Comment permalink

Lauren Southern. Photo: Wiki
Lauren Southern. Photo: Wiki
Last week, the Auckland City Council banned Canadian far-right internet personalities Lauren Southern and Stefan Molyneux from using council-owned venues for a speaking tour. The decision carries the whiff of censorship and deserves examination.

After claims the event would be protested about by groups opposing the speakers' views, Auckland Live, which runs the city's council-owned venues, cancelled the August booking for Takapuna's Bruce Mason Centre.

The cancellation, Auckland Live said, was based upon practical concerns including the health and safety of the presenters, staff and patrons. But that stance was seemingly contradicted by a tweet from Auckland Mayor Phil Goff, who said the city's venues should not be used for stirring "ethnic or religious tensions".

"Views that divide rather than unite are repugnant and I have made my views on this very clear. Lauren Southern and Stefan Molyneux will not be speaking at any council venues."

Mr Goff said the pair were free to speak elsewhere in the city but the tour's promoter said such short notice meant that would not be possible.

It is not unreasonable for Mr Goff to suggest the pair's views are divisive. They both have hundreds of thousands of subscribers on YouTube, on which they post opinions from the far right of the Western political spectrum. Their messages centre on what could loosely be called the conflict between extreme liberalism and extreme conservatism. They are labelled "alt-right". They attack feminism, Islam, gender-diversity and mass immigration. They are divisive.

Their views are undoubtedly unpalatable to most New Zealanders, but should the pair have been banned from a city's venues by decree of an elected official? Council venues are not owned by sitting mayors; they are built for and paid for by ratepayers - ratepayers who represent every point of the political divide, including the far right. Views that divide are inherent in New Zealand. Since MMP was adopted in 1994, the country has seen political parties from each end of the political spectrum promote what could be termed, by their opponents at least, divisive policies. There can be a "team sport" mentality to our politics that actively emphasises division.
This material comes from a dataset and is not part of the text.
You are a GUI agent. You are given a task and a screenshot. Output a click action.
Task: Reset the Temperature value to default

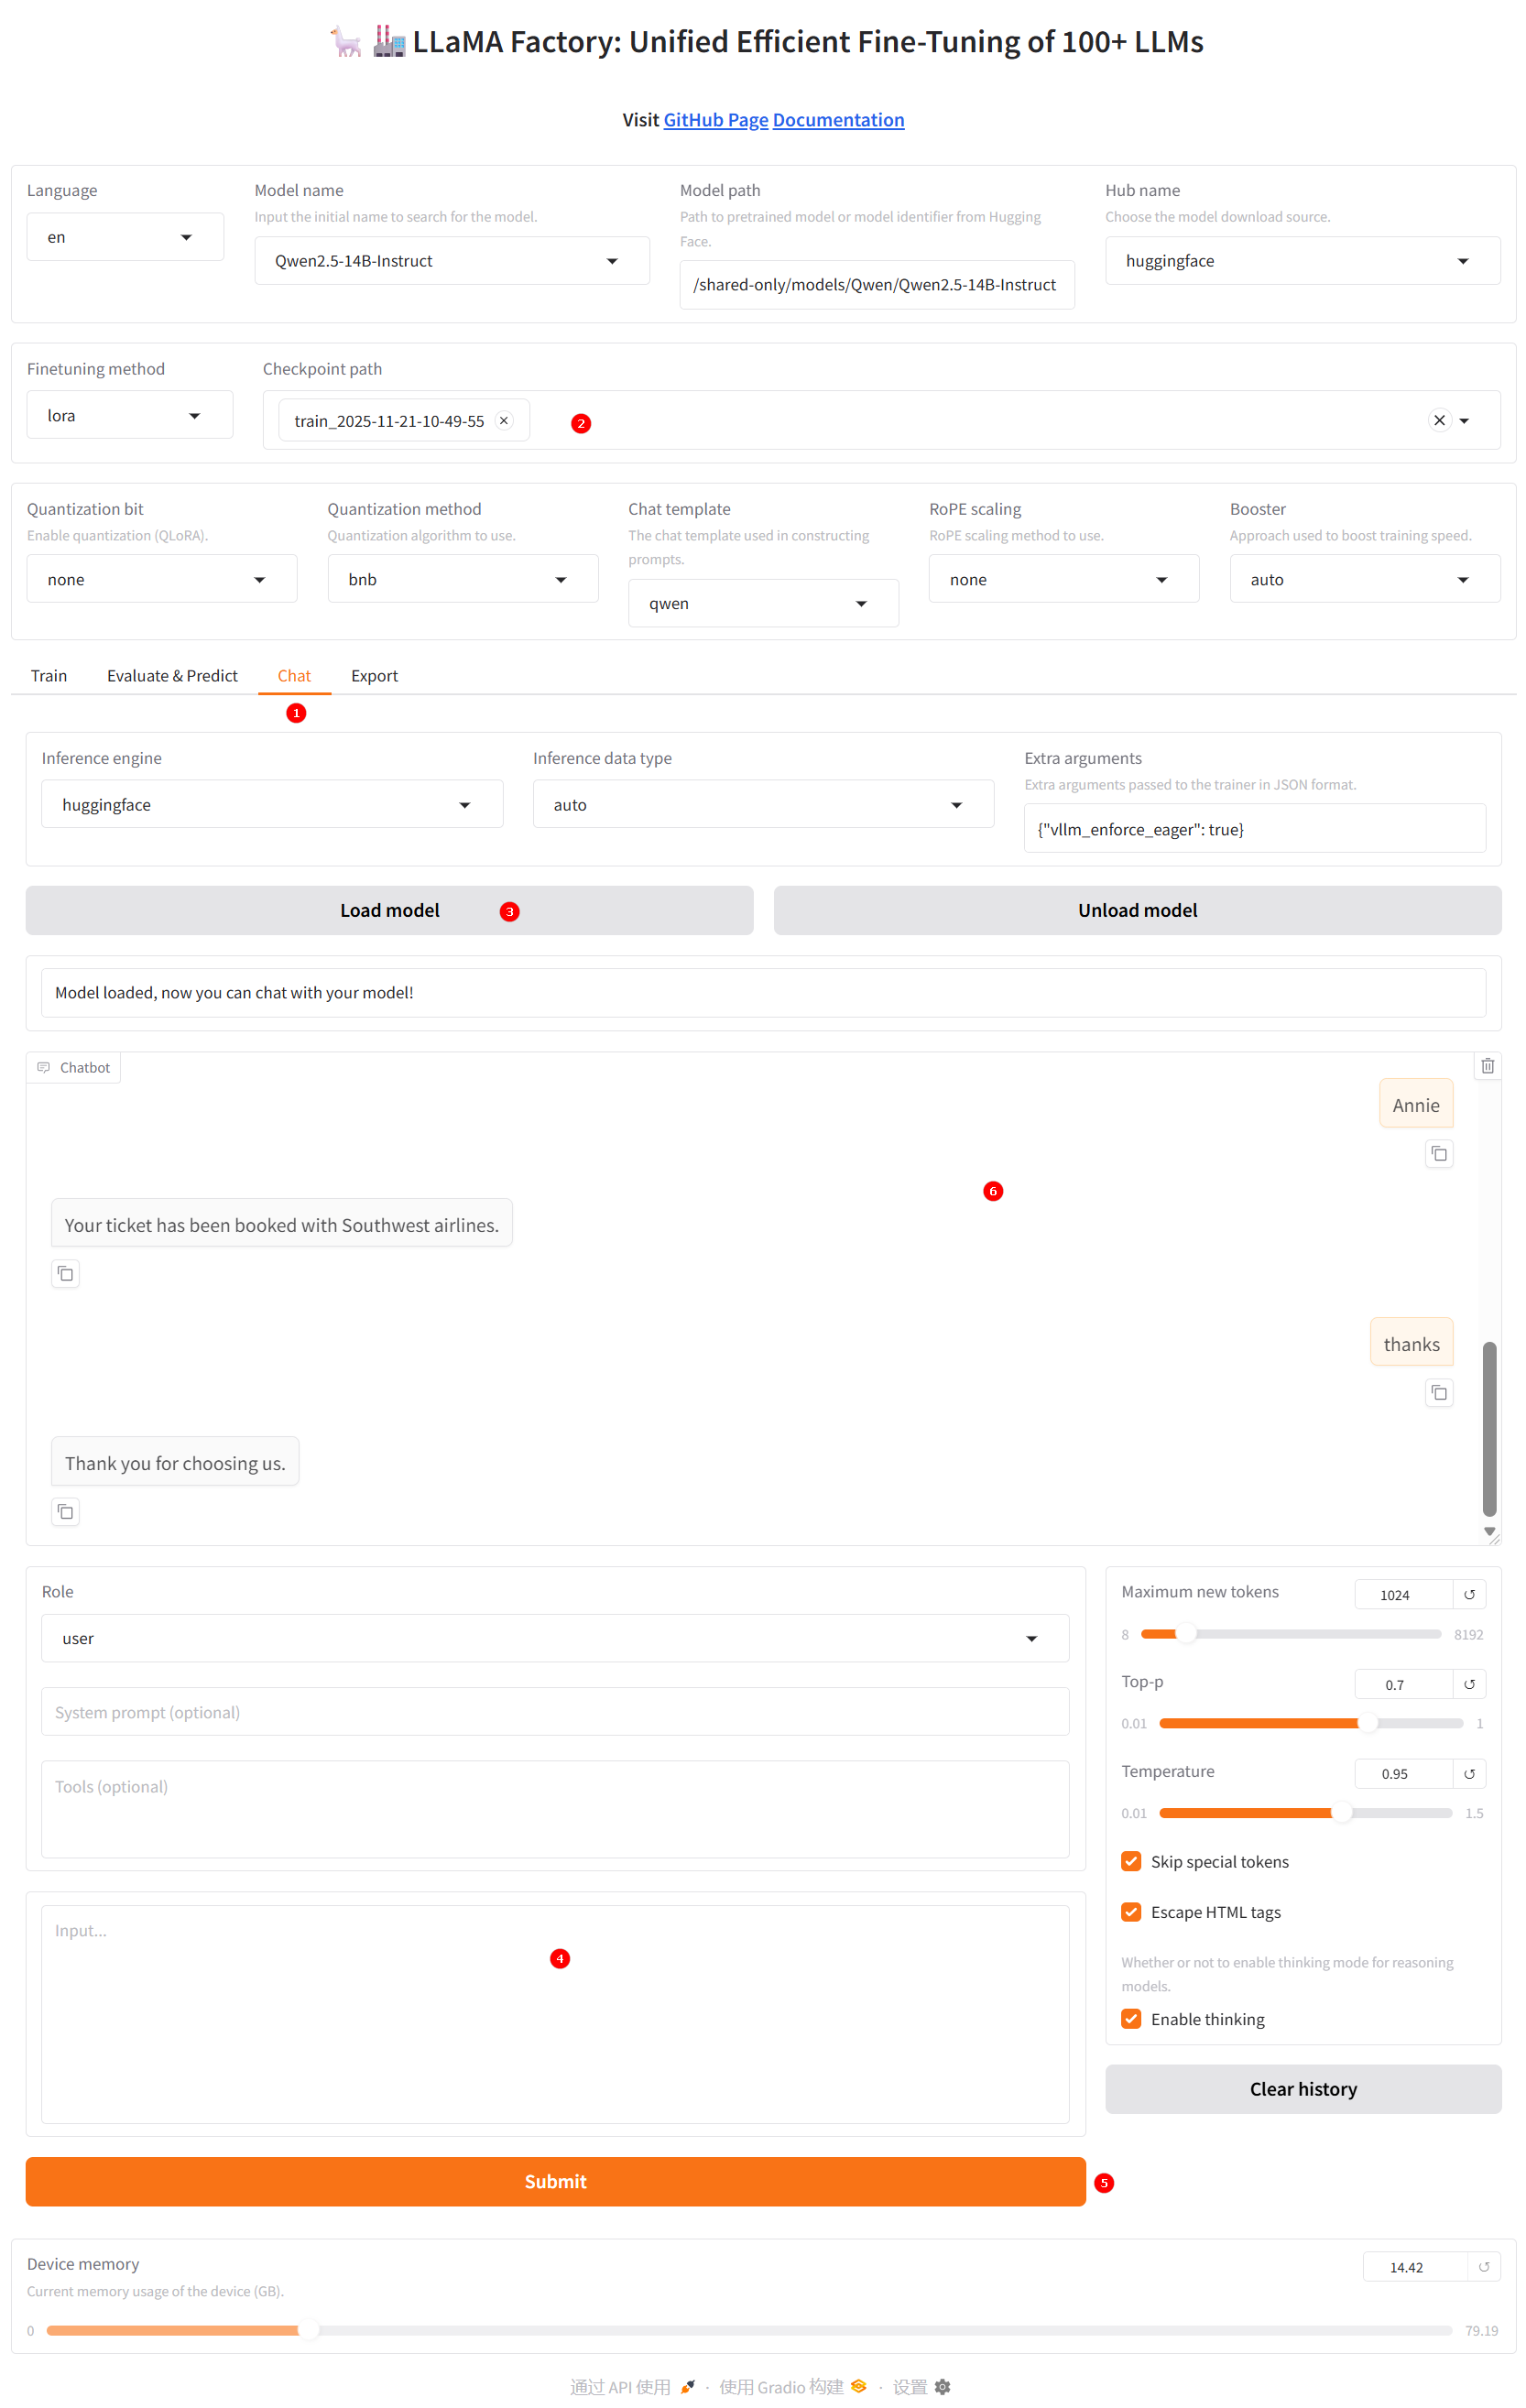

Religious and anti-religious members of our society live and work side by side while preaching very different messages.

The same is true for those who believe in immigration and those who don't, who believe in the unique rights of tangata whenua and those who don't. We are a country full of divisions of opinion and divisive views. Many New Zealanders hold perspectives other New Zealanders would label repugnant. To pretend otherwise could only be naivety or ignorance.

Despite this, we strive to be a country of inclusion and compassion. We achieve that through transparency, openness, a free and fair media, through talking and listening. We are not perfect, not by a long stretch. But as an electorate we repeatedly produce stable, representative, transparent and tolerant governments.
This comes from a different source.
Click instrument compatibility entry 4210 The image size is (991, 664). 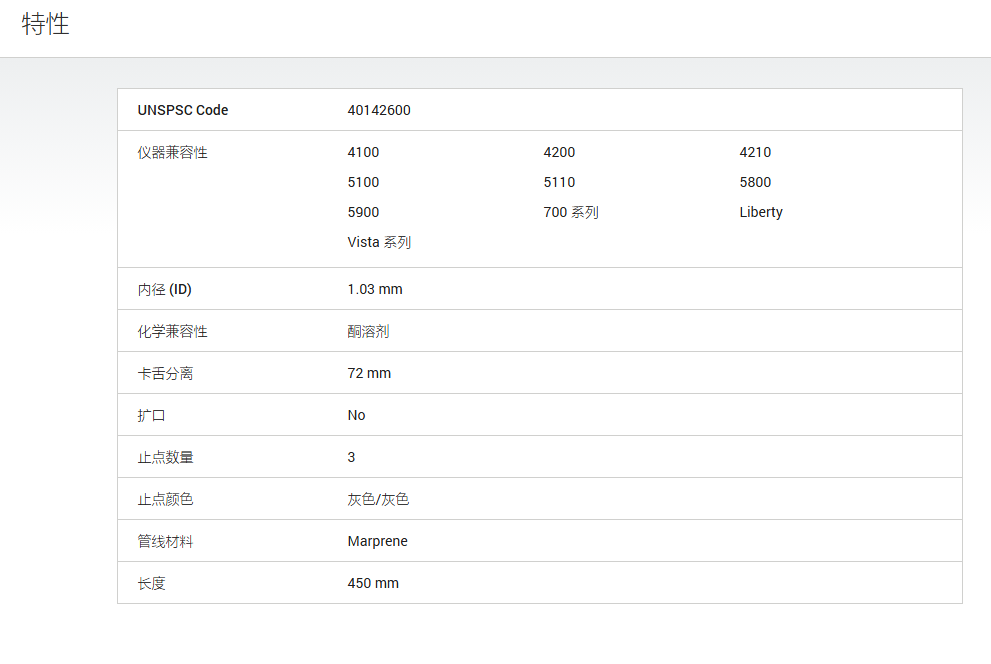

But tolerance means little if we refuse to allow those with differing views a place to speak. It is essential views which divide are aired openly if we are going to choose, rather than be coaxed, to unite regardless. There is little doubt Ms Southern and Mr Molyneux hold views the majority of New Zealanders disagree with, even find loathsome. But a last-minute sabotage of their speaking arrangements does more to funnel attention to them and their views, as well as to the insecurity of our own convictions, than it serves to make a stand against them.

It would be better to let these speakers come, let them have their hall, let them have their say. And, if we deem their message divisive and repugnant, let us disagree with them. Let us explain why. Let us hear the divisive yet choose to unite.

Comments

View all

Possibly, with some monitoring by our anti terrorism unit, they could visit. In the event of public unrest, the Police would ensure Freedom of Speech.

The people you write of are anti feminist and anti Semitic.

I hadn't heard of her until last week and don't know what she was coming to NZ to talk about. I googled her and interested to read that she was banned from the UK recently because of concern that she would draw attention to the secretive trials of grooming gangs. Related to this were concerns that she would draw attention to Tommy Robinson another Far Right speaker who was imprisoned for filming outside the court where one of the grooming trials was taking place. I do feel a tad concerned if the Auckland Council acted out of concern that she was to publicise the grooming trials as suggests that pressure has been applied by the UK Government.

Don't think the UK govt is bovvered. This activist turned back, or blocked, some shipping in the Med, as one would, left or right.

Health & Safety, or public order, is contingent upon not stirring up ethnic and religious tension. We may have chosen to ignore the connection.

I have done a bit of internet research on these two people & both off them advocate extreme views that I don’t agree with. Yet I agree with your editorial, democracy depends on the free exchange of information & viewpoints; so they have a right to speak in NZ (assuming anyone is going to even bother attending their meetings) I too am concerned at Phil Goff acting to censor freedom of speech; not least as once such starts where does it end?

The way I see it; if we can grant freedom of speech to the likes of Nicky Hagar (another person whose views I deeply disagree with) then we can grant it to anyone.

Your editorial is correct; just because we find people disagreeable is not a sufficient reason to destroy the basis of an open democracy by censoring them.

In addition to my previous comment; I further agree public buildings are not the Mayors private fiefdom. I can ask people to leave my own home if I find their views disagreeable, but I cannot ban them from public areas.